Stored data:
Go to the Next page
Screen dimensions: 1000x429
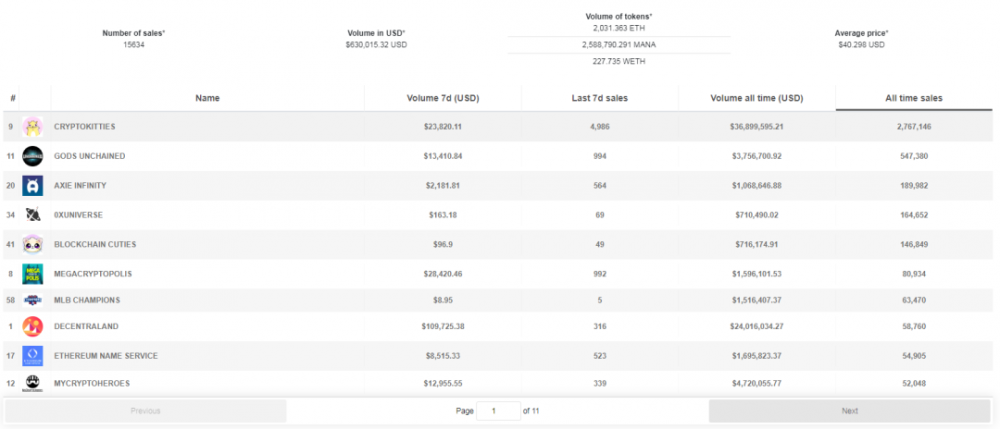tap(849, 411)
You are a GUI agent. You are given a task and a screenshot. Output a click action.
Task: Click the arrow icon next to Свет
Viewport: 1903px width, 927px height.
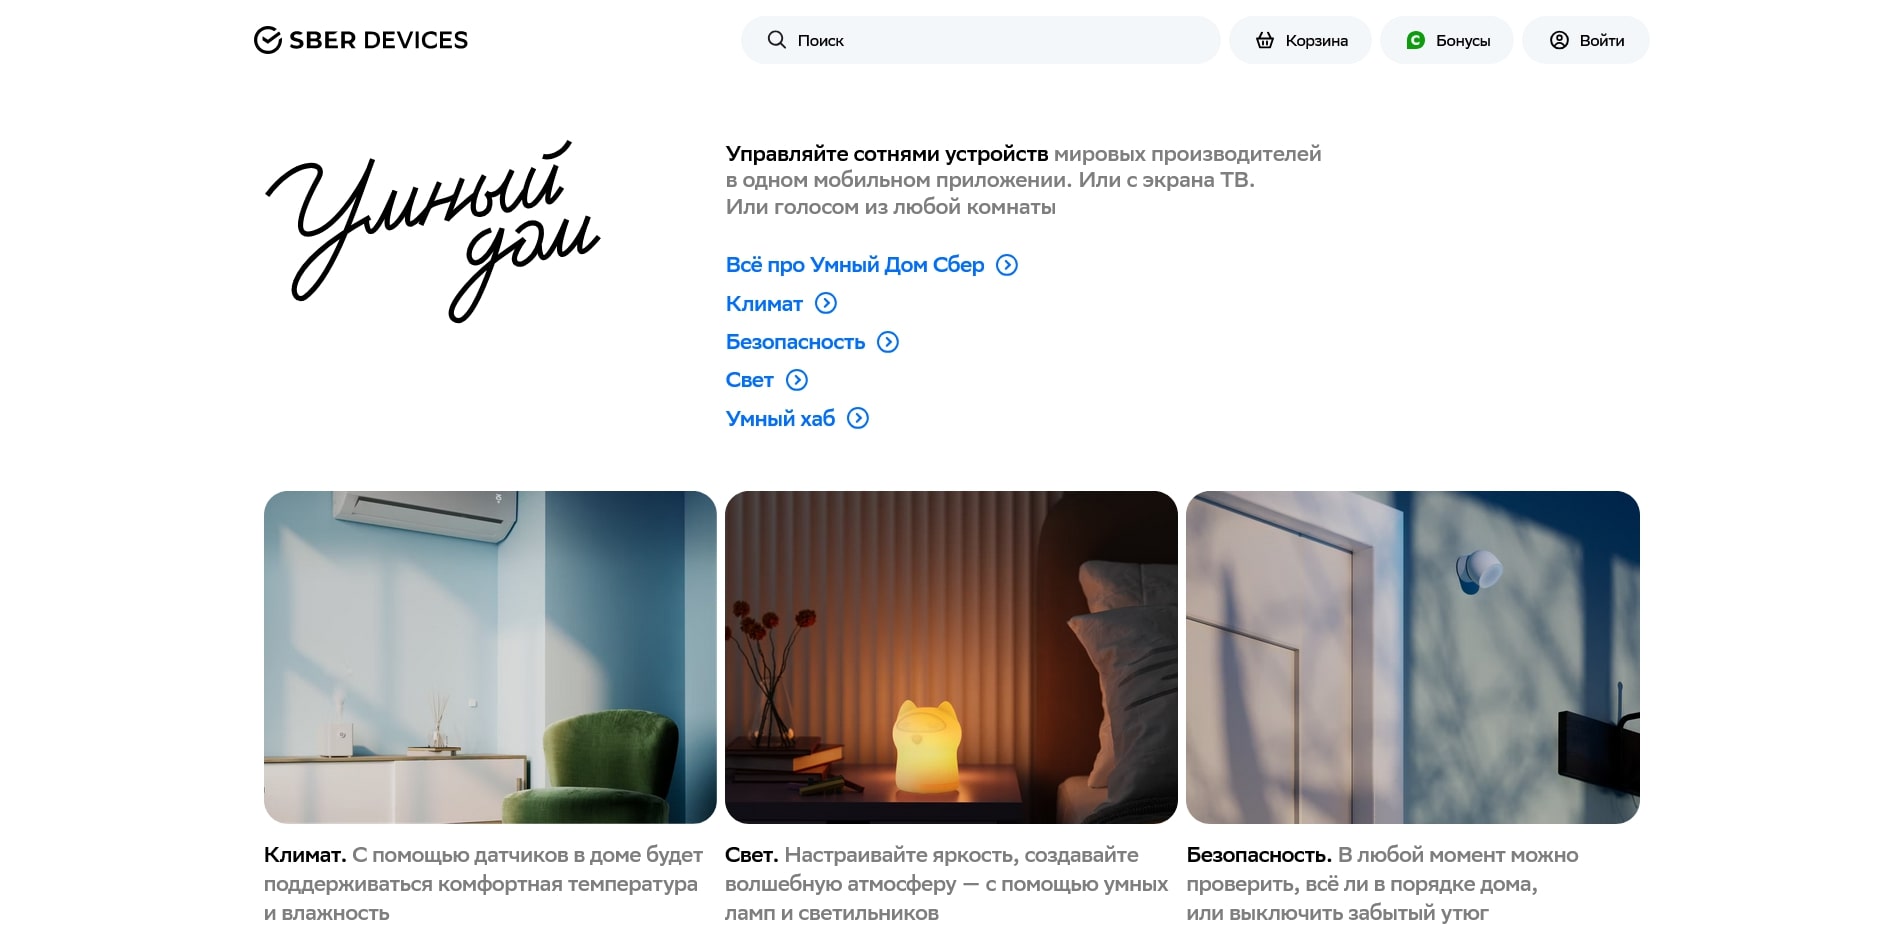tap(797, 380)
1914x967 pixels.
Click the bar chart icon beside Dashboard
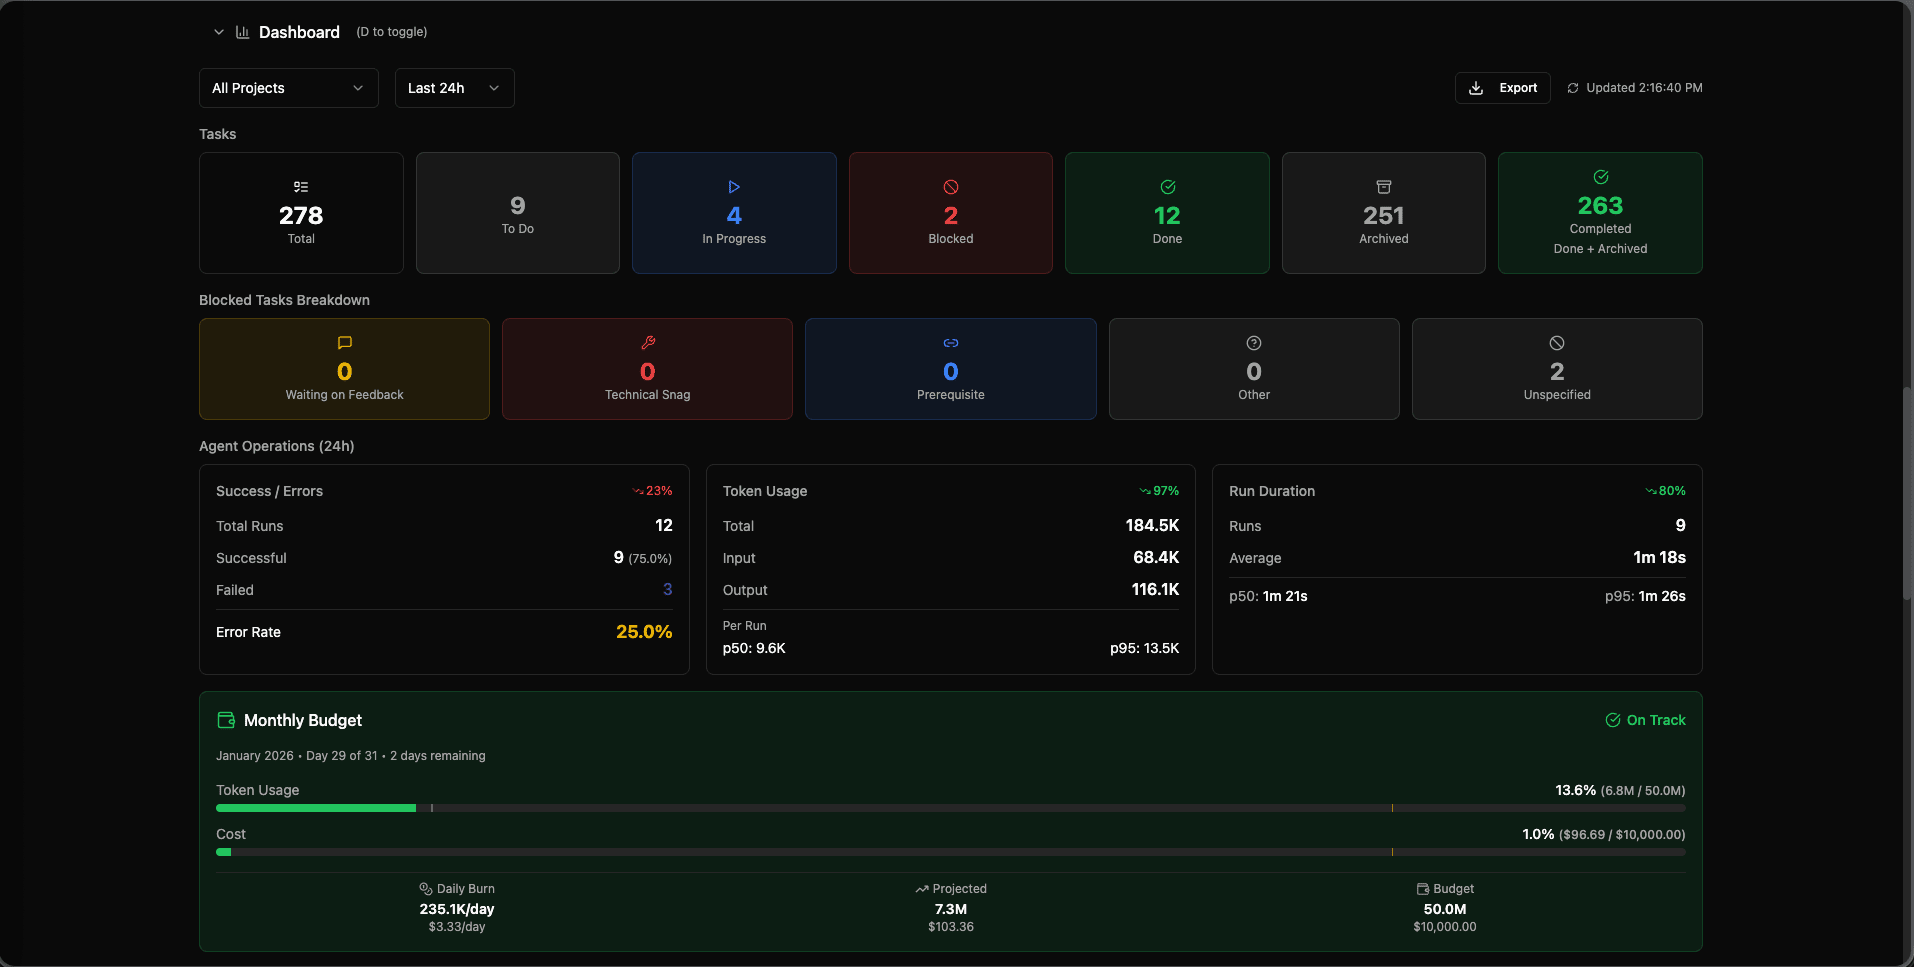[x=242, y=32]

DIRECTIONS FOR THIS TASK :: Where the line containing "Task: Click the arrow icon next to Свет" appears above, start there and set down each line exactly through the last line of the data; leave out every picture.

RESPONSE ::
Task: Click the arrow icon next to Свет
Viewport: 1903px width, 927px height.
tap(797, 380)
1914x967 pixels.
Click the bar chart icon beside Dashboard
[x=242, y=32]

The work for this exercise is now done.